Work task 1:
Answer these from the passage on UK house prices:
(a) By how much did Nationwide house prices fall year-on-year in July?
(b) What share of take-home pay does a typical first-time buyer with a 20% deposit need for mortgage payments?
(c) The annual reading had its largest decline since which year?
Work task 2: In the passage on UK house prices, recast the paragraph beginning "For buyers, the affordability crisis" as a short bulleted list that keeps its main facts.
Work task 3: Output the stretch of the passage on UK house prices from "With the Bank" through "rates remain elevated.", copied without any changes.

Passage provided:
::::::

With the Bank of England poised to raised interest rates again on Thursday, the housing market is likely to continue to cool this year as mortgage rates remain elevated.
So predicts Victoria Scholar, head of investment at interactive investor, who explains:
UK Nationwide house prices fell by 3.8% year-on-year in July and 0.2% month-on-month. The average house price stands at £260,828, down from £262,239 last month. According to Nationwide, a typical first-time buyer with a 20% deposit is required to spend 43% of their take-home pay on mortgage payments, up sharply from 32% last year and above the long-run average of 29%.
The annual reading suffered its largest decline since 2009 as rising mortgage rates and the cost-of-living crisis dampen demand for properties in Britain. The housing market is in the doldrums with sellers struggling to achieve their desired offers and therefore are less willing list their properties.
For buyers, the affordability crisis has intensified after borrowing became significantly more expensive. For homeowners, weaker house prices has resulted in a negative wealth effect by reducing the value of their prized assets. For first time buyers, weaker house prices are a positive, however prices are yet to come down significantly enough to offset the pressures from rising mortgage rates.

::::::

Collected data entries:
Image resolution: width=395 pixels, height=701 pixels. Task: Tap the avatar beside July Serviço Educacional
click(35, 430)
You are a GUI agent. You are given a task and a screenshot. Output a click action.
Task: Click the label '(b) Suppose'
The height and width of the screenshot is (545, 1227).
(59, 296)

::::::

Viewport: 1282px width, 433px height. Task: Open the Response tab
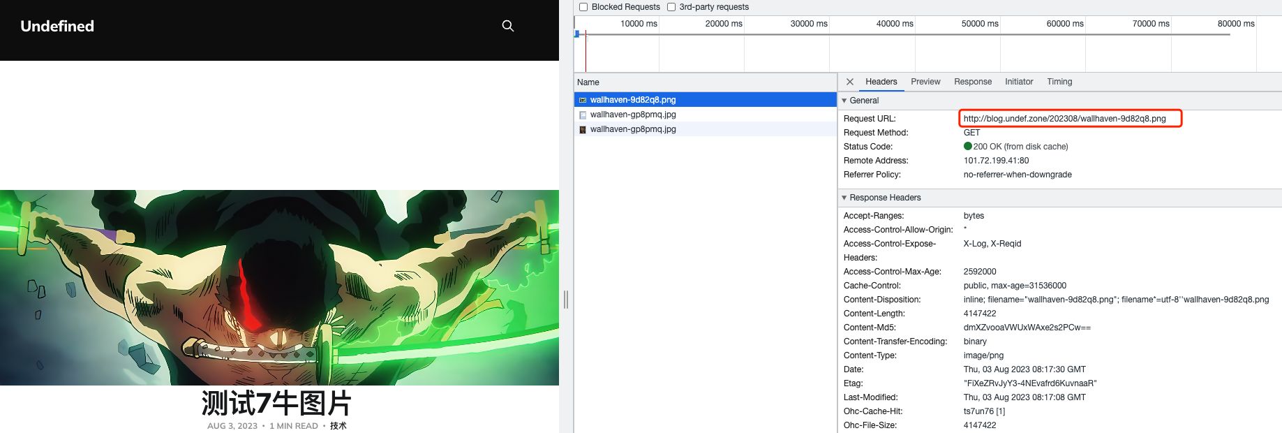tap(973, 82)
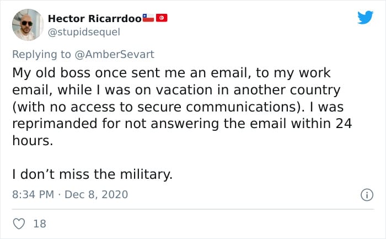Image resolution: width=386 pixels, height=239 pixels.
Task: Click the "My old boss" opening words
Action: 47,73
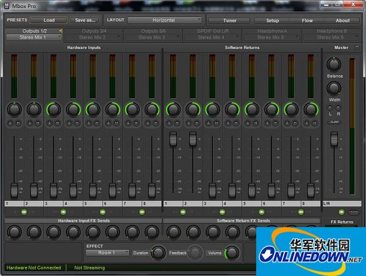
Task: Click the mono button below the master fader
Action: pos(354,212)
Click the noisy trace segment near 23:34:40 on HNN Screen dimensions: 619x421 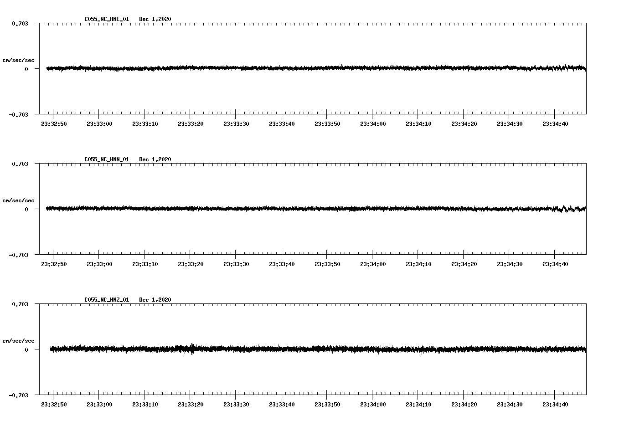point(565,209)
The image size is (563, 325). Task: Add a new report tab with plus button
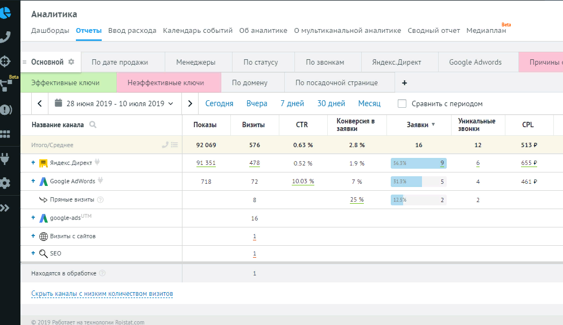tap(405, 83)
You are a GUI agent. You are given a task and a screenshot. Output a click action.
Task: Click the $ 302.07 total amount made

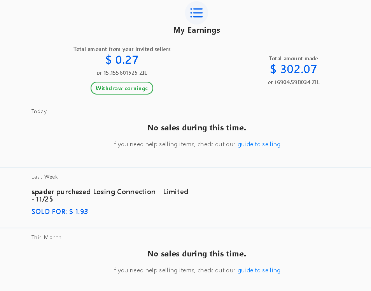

::::::

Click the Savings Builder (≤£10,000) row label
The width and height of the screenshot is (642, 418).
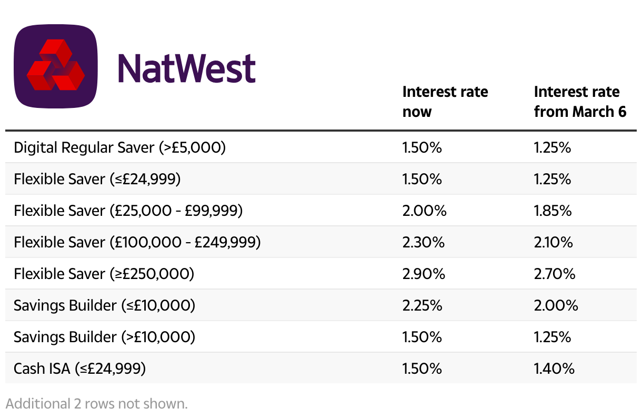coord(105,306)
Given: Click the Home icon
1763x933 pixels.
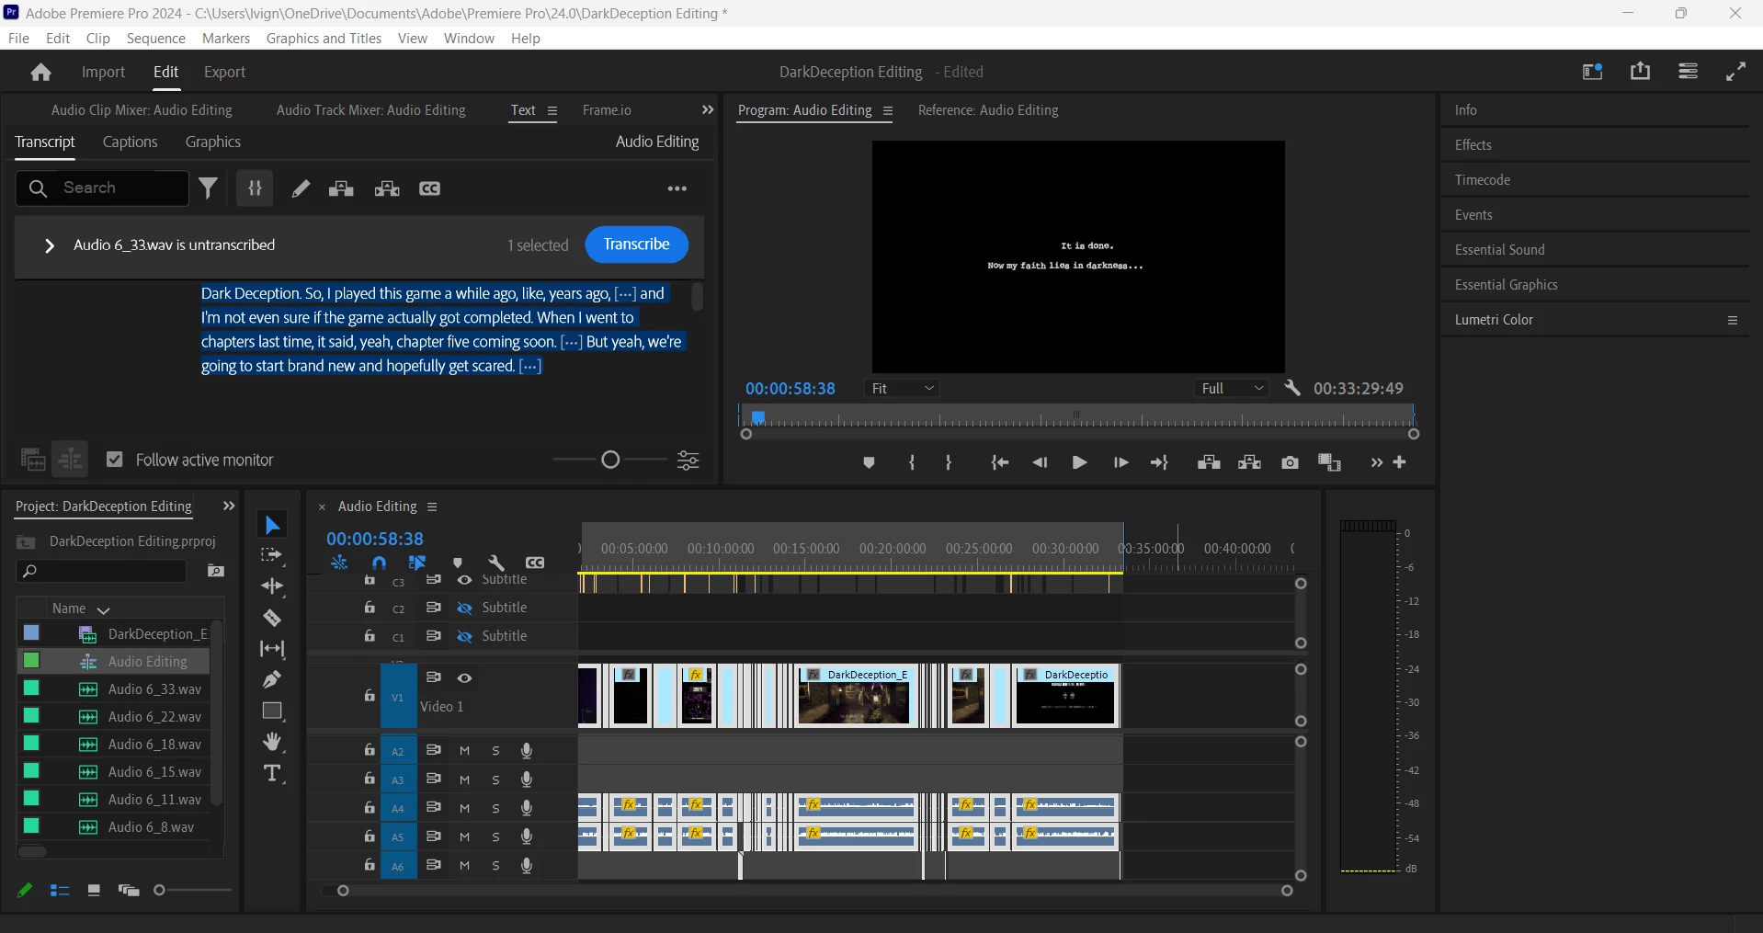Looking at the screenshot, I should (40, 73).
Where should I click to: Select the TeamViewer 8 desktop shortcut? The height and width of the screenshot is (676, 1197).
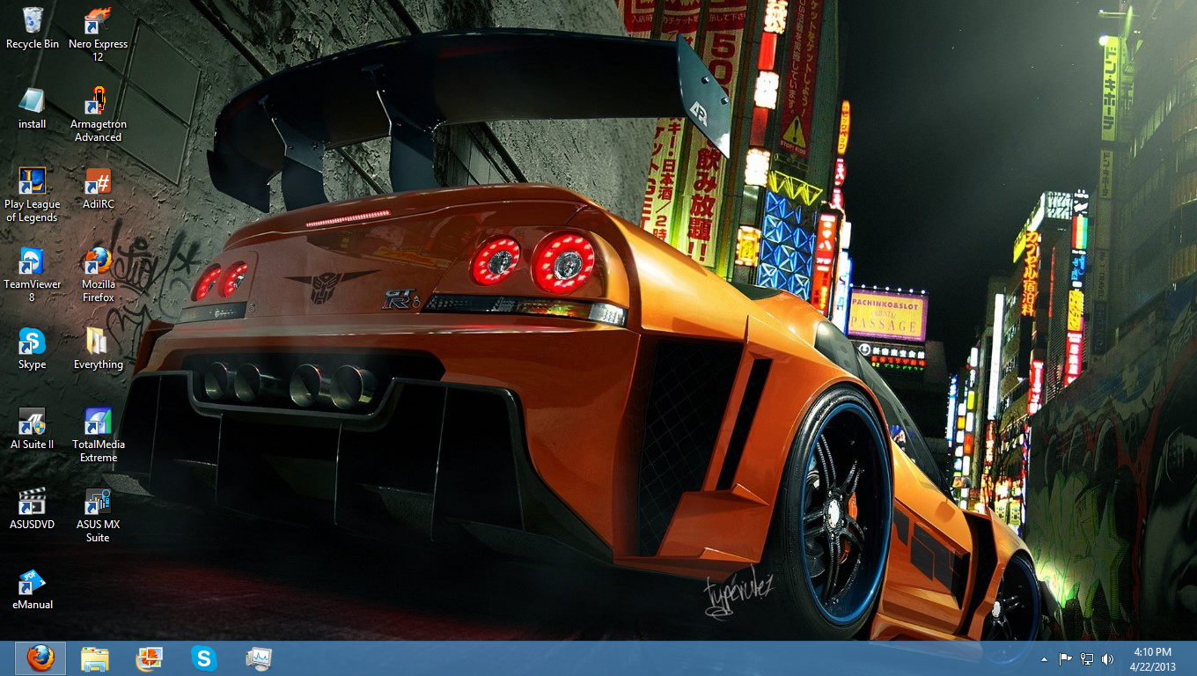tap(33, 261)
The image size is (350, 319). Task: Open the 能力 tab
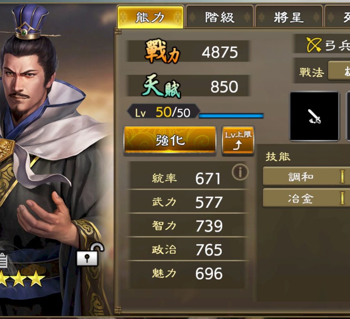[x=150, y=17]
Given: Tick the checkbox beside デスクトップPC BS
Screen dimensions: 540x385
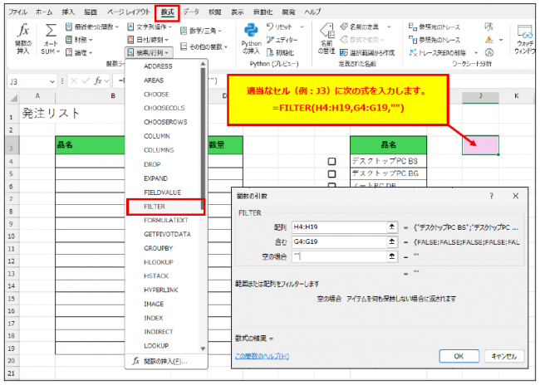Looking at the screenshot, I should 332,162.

::::::

Output 1:
(a) 3.8%
(b) 43%
(c) 2009

Output 2:
- Buyers: the affordability crisis has intensified because borrowing became significantly more expensive.
- Homeowners: weaker house prices have caused a negative wealth effect by reducing the value of their assets.
- First-time buyers: weaker prices are a positive, but they have not fallen enough to offset rising mortgage rates.

Output 3:
With the Bank of England poised to raised interest rates again on Thursday, the housing market is likely to continue to cool this year as mortgage rates remain elevated.